The capacity of CWs to remove pathogens was assessed by using measurements of E. coli or fecal coliforms, which are common indicator organisms used to diagnose fecal contamination. Ten of the 25 wetlands were monitored for E. coli and six were monitored for fecal coliforms. The mean influent E. coli density was 1.85 × 10¹¹ ± 8.32 × 10¹⁰ CFU 100 mL⁻¹ and the mean effluent density was 1.71 × 10¹⁰ ± 1.15 × 10¹⁰ CFU 100 mL⁻¹. For fecal coliforms the mean influent and effluent densities were 7.59 × 10⁵ ± 3.35 × 10⁵ CFU 100 mL⁻¹ and 705 ± 487 CFU 100 mL⁻¹. The mean log reductions for E. coli and fecal coliforms were 1.63 ± 0.2 and 1.93 ± 0.3, respectively. Mean k_a values were 7.0 ± 1.5 m·y⁻¹ for E. coli and 9.7 ± 1.4 m y⁻¹ for fecal coliforms.

In general, CWs are an effective technology for pathogen removal in cold climates [2,40], and the data support this (Table 1). However, special care needs to be given to make sure the effluent water meets regulatory standards for discharge as human health can be at risk. Although mean treatment results appear to be satisfactory, month-to-month or even day-to-day fluctuations in effluent concentrations could result in health risks, and the resulting discharge limits are therefore very strict.

5. Conclusions

Constructed wetlands are suitable for agricultural wastewater treatment in the cold climate of northeastern North America. We found that CWs are an excellent option for the treatment of BOD₅, TSS, E. coli, fecal coliforms, TKN, and NH₄⁺-N without significant decreases in performance during the winter months. Some of the other findings are specific to cold climates and some will apply to all CW design:

• Aeration can increase DO and improve treatment performance (specifically NH₄⁺-N removal) in certain cases, but the benefits need to outweigh the costs
• Continuous loading throughout the year results in better treatment performance compared to storing the wastewater and loading it only during summer months
• Phosphorous removal remains one of the main weaknesses of CWs, but there is much promising research being conducted on different adsorptive materials that could be used in or in conjunction with CW systems
• It is crucial to properly characterize the wastewater before designing a CW and to consider the maximum loading possible rather than relying on averages
• There is no one CW design (SF, H-SSF, and V-SSF) that is the most effective for agricultural wastewater, but, rather, each design has strengths and weaknesses so hybrid designs may prove to be the most practical
• More research is needed to increase the understanding of CW hydrology and the effects of the various hydrological inputs and outputs on treatment performance and the determination of areal rate constants

It is also worth noting that the availability of performance data from full-scale commercial systems is still limited. Most of the data comes from university run projects, but it would be useful to have access to data from commercial systems. Collaborations between academic researchers and industry members have the potential to greatly increase the knowledge base and to increase the economic return from CWs by improving the technology and finding more applications for it.
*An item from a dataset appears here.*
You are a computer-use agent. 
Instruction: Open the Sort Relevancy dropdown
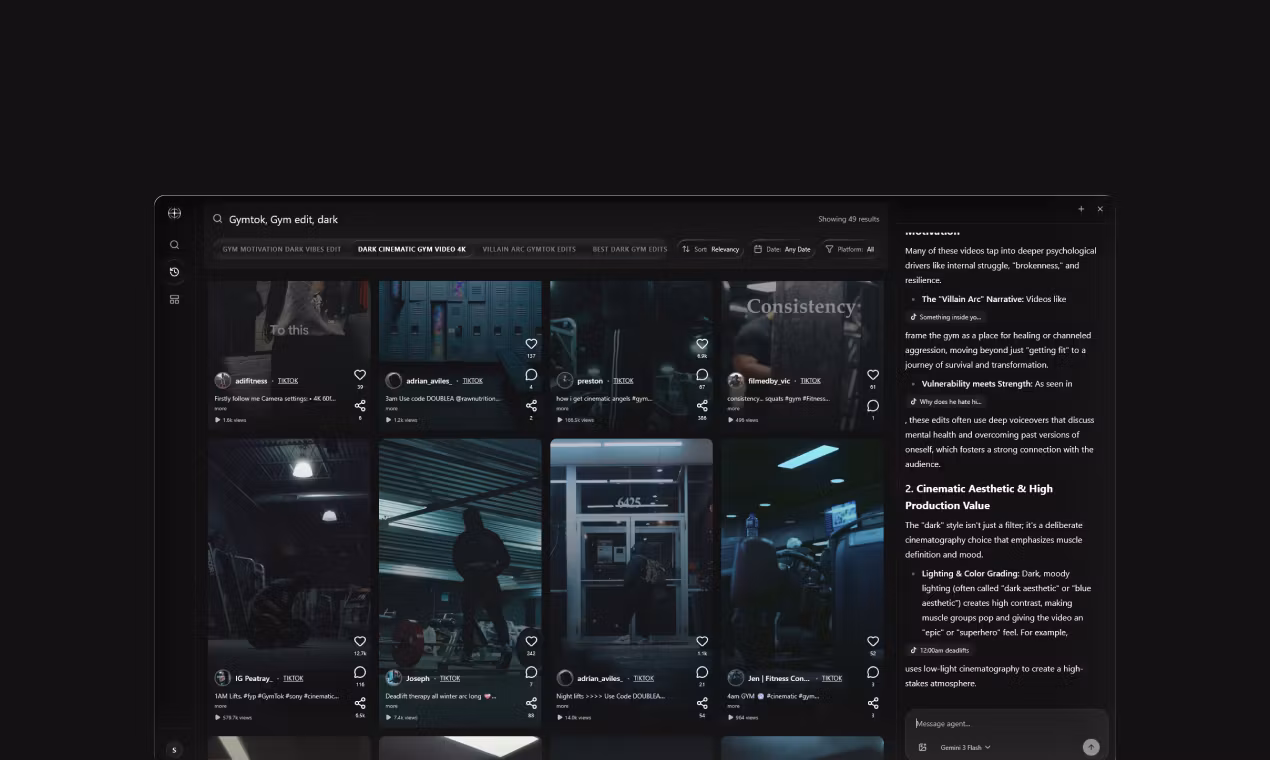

Considerable research is being conducted in northeastern North America and CWs are being accepted as a viable solution to the water management issues facing the agricultural sector. Even though there are still research needs, CWs should be considered an option for current agricultural wastewater applications. Many have adopted this view, and, as a result, there are a large amount of full scale, functional CWs found throughout North America, and the world, that are being used to treat various types of wastewater.